"Delay is the deadliest form of denial"

The  (Consumer Financial Protection) Bureau (CFPB) shall conduct a study of, and shall provide a report to Congress concerning, the use of agreements providing for arbitration of any future dispute between covered persons and consumers in connection with the offering or providing of consumer financial products or services.” – Dodd-Frank Act, Section 1028(a)."Christine Hines"

“Delay is the deadliest form of denial,” said historian C. Northcote Parkinson. Unfortunately, this appears to be the path that some in the financial services industry want to follow – to distract and delay the CFPB’s decision-making and action on forced arbitration.

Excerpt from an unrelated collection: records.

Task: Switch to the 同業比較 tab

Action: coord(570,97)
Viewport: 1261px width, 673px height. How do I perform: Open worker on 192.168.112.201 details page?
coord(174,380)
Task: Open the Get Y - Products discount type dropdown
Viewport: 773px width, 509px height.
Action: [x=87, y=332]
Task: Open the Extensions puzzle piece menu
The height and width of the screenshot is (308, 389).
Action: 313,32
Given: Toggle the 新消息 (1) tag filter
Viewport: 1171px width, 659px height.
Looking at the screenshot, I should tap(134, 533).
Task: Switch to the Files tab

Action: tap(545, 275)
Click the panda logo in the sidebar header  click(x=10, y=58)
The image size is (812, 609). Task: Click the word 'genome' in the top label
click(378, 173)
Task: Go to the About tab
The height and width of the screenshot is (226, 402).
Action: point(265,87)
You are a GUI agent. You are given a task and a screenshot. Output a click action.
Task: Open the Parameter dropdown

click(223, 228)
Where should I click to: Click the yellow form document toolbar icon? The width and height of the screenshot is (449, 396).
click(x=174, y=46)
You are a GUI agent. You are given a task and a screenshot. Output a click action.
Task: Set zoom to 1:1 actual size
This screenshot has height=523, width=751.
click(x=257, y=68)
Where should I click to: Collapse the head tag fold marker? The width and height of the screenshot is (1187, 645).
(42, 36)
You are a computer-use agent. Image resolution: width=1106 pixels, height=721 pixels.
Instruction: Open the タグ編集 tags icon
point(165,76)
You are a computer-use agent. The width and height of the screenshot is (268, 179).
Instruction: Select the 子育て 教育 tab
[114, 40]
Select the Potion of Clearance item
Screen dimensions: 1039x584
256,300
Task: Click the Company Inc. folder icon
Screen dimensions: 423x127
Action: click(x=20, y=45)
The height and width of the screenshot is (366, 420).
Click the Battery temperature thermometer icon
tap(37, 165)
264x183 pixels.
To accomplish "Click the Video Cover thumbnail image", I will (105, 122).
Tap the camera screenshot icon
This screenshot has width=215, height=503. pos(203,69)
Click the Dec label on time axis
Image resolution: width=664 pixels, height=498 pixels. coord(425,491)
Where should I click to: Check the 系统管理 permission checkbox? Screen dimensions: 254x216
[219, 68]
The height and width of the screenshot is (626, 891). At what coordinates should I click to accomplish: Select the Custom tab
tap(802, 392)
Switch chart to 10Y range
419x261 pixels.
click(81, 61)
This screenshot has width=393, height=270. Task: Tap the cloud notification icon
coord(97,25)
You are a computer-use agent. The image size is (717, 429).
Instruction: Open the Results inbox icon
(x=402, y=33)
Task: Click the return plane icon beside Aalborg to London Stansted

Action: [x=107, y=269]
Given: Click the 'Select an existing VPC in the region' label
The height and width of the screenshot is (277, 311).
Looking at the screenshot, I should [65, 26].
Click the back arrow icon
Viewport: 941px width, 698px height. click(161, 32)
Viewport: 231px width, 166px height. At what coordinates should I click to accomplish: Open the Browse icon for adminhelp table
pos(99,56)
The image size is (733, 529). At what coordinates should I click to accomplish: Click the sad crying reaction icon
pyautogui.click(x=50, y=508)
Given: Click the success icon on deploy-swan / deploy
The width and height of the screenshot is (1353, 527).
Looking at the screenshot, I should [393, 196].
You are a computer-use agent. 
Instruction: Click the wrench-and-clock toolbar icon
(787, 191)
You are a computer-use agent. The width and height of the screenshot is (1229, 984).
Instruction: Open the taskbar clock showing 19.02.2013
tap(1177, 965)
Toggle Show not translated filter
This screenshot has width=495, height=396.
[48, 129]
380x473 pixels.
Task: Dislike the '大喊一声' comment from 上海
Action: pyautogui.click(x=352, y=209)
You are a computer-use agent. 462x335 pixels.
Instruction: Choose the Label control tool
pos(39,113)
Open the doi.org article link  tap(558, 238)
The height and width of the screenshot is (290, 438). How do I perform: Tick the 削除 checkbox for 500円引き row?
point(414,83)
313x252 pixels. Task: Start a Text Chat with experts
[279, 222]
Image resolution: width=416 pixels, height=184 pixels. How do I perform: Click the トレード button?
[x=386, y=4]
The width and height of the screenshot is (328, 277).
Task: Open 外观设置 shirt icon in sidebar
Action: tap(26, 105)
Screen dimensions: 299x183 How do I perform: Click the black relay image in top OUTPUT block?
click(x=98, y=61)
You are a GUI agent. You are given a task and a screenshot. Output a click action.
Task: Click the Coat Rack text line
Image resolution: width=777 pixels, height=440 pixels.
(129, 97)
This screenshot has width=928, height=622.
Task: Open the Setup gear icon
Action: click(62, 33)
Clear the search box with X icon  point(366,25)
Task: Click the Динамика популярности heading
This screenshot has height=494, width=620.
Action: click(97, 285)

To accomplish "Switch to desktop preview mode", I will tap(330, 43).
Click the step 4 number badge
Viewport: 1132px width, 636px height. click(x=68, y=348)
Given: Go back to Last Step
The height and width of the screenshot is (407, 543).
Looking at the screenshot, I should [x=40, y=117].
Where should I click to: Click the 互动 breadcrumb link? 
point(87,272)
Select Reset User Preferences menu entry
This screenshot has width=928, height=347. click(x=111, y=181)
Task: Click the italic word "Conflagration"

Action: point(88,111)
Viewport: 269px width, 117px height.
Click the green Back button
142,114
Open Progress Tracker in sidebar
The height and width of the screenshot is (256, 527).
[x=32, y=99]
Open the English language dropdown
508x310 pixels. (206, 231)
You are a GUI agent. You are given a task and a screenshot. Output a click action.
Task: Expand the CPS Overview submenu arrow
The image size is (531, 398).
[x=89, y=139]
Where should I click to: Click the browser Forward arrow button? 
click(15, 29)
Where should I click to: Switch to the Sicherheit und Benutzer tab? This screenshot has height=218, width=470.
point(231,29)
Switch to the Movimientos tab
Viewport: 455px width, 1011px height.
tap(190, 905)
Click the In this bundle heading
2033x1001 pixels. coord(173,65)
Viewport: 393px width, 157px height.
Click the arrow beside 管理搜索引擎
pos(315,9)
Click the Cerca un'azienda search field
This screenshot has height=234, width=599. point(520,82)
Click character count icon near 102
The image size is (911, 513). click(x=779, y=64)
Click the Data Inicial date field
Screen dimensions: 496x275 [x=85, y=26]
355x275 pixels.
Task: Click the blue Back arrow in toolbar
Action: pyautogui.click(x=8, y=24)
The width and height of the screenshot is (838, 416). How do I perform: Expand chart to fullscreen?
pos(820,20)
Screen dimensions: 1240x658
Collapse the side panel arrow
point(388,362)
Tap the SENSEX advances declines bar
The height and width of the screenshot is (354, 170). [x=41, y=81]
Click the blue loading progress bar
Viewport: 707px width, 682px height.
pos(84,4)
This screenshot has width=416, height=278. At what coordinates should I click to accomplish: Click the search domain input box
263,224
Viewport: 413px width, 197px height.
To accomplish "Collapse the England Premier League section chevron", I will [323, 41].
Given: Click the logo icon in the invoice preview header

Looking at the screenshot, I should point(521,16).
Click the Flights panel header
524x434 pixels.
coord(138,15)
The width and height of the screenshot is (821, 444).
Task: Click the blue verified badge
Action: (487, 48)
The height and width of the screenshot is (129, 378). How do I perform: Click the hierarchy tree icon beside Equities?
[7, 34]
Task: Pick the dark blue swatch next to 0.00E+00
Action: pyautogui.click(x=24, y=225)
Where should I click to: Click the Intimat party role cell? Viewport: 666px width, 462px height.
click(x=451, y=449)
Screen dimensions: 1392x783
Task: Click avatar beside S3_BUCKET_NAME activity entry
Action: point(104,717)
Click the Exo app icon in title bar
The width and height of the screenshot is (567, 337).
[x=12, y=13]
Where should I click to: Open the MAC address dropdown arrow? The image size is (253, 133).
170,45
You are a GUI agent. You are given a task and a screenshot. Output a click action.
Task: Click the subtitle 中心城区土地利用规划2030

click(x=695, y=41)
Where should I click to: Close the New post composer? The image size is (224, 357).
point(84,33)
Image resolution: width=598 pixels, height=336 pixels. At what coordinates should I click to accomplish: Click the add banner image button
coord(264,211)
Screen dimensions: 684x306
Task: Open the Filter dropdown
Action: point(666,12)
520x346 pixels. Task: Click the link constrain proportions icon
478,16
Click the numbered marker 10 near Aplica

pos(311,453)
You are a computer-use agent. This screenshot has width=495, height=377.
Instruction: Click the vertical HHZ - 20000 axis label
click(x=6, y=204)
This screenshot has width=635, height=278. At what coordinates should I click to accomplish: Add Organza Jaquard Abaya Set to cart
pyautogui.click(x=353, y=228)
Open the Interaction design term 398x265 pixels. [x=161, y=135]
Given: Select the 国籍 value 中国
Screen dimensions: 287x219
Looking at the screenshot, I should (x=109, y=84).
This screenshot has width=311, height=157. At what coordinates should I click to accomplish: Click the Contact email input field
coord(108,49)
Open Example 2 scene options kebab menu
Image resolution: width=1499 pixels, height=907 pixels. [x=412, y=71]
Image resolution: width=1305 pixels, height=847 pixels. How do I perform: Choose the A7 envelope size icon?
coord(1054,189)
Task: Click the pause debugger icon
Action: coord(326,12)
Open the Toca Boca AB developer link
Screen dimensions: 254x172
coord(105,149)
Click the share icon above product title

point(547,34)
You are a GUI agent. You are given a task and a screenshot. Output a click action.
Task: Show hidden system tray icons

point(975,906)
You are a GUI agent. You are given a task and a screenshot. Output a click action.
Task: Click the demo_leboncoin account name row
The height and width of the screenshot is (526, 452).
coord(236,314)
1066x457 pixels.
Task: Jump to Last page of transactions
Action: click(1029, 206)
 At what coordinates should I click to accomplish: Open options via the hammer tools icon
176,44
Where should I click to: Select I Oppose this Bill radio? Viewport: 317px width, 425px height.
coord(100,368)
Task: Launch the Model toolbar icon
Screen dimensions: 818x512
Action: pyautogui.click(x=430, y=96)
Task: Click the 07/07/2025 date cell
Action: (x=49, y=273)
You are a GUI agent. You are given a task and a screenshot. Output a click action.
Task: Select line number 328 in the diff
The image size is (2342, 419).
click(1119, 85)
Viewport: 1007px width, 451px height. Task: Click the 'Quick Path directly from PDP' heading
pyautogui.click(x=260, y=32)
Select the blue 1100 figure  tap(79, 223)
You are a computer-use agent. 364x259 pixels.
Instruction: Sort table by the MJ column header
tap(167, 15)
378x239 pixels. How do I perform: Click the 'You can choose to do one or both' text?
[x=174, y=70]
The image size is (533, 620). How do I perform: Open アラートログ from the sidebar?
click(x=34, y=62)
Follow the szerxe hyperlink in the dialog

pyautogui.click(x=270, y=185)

Last month, the Bureau received comments from the public on the Bureau’s study of predispute binding (a.k.a forced) arbitration. Many corporations insert an arbitration clause in their terms of service to block consumers from holding them accountable in court. If consumers are hurt or ripped off, they must take their claims to private, secretive tribunals that favor the companies.

Under the 2010 Dodd–Frank Wall Street Reform and Consumer Protection Act, the Bureau is required to study arbitration clauses that companies insert in contracts for consumer financial products and services, steering disputes with consumers into private arbitration proceedings instead of open court. After the Bureau completes its study, it may use its authority to limit or ban the practice.

Numerous public interest organizations submitted comments to the Bureau’s request for information on the study, see here, for example. The groups mostly asked for a thorough review of the issues relating to arbitration, including its impact on consumers and their ability, or lack thereof, to seek justice when they, individually or as a group, are financially injured by corporate wrongdoing.

As expected, the submissions from the financial industry were quite different. The re-occurring theme emerging from many of the industry submissions: distract and delay.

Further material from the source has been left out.